いま、Yahoo!オークションでは新規入札者は自由に商品に入札が出来る。しかも、入札だけならYahoo!プレミアムの会費(月額294円)を支払う必要もない。これは、これまでオークションに参加したことの無かった層を取り込み、オークションを活性化しようと狙ったものだろうけれど、いまはその新規IDでの入札し放題というサービスが非常に裏目に出ている。

そのマイナス面が顕著に出たのは先週末からのPlayStation 3の転売を行っている出品者に対するイタズラ入札攻勢。

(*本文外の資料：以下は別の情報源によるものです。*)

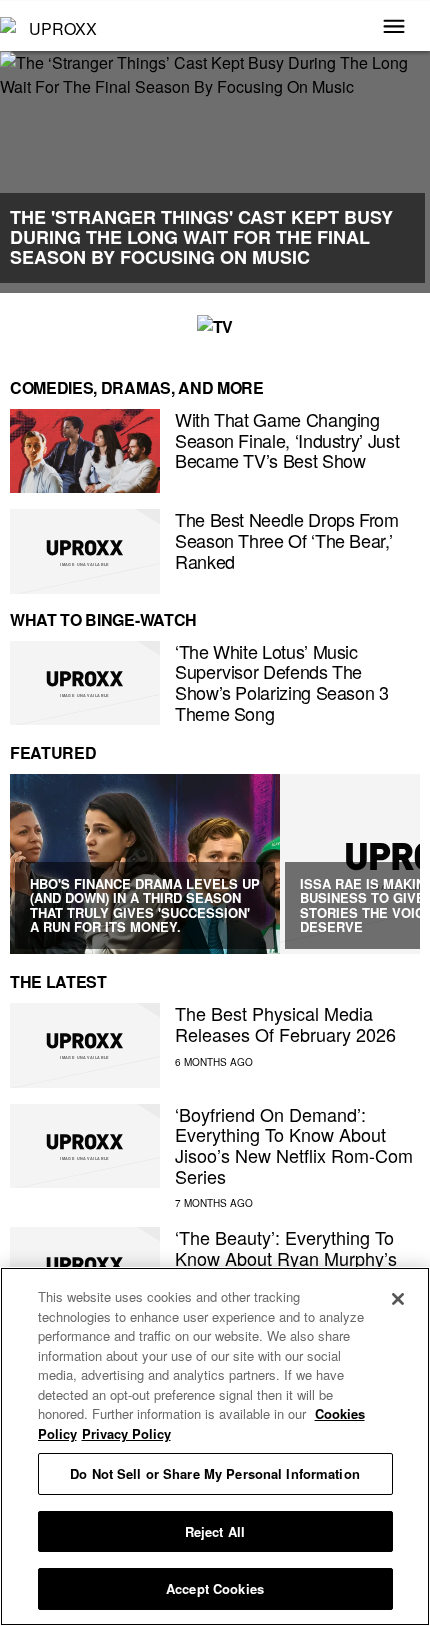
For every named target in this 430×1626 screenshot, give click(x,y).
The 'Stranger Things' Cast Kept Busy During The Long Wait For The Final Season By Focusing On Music (201, 237)
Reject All (215, 1531)
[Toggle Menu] (394, 28)
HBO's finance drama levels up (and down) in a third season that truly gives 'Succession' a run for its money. (145, 905)
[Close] (398, 1299)
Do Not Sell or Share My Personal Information (215, 1473)
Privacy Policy (126, 1433)
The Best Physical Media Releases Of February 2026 (285, 1023)
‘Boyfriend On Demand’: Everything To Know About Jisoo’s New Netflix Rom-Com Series (294, 1145)
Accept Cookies (215, 1588)
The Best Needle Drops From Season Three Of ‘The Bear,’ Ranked (287, 539)
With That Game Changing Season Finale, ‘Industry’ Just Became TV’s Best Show (287, 439)
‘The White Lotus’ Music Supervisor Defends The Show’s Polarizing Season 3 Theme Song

これは新規IDで価格のつり上げだけをどんどん行って、事実上、オークションを機能不全に追い込むという手法で転売厨に私的制裁を加えるというもの。もとはと言えば転売屋が店頭のPlayStation 3を買い占めて高値で売りさばこうとしたのが問題なのだけど、この騒ぎのおかげでYahoo!オークションは非常に荒れた。他にも、ライバル出品者の商品にイタズラ入札を行って即決商品を全部落としてしまったり(当然、落札した後は雲隠れ)、「イタい出品者」の出品を晒し上げて2chなどで祭にしている例も。

そういう騒ぎをもちろんYahoo!側が知らないはずはない。今どこかで対策を練っているのかも知れないけれど、とにかくこのイタズラ入札に対する予防策をナントカしないとYahoo!オークションはどんどん荒れていく。荒れた市場はやがて一部のコアなファン以外からは見放されて閑散市場となるのは、(オークションではないが)先物取引などの市場を見てもわかること。もちろんそういう金融商品と同列に扱うことに無理があることは承知だけれど、でもYahoo!オークションも荒れ放題をそのままにしておけば閑散化するというのは結構な確度で言えることと思っている。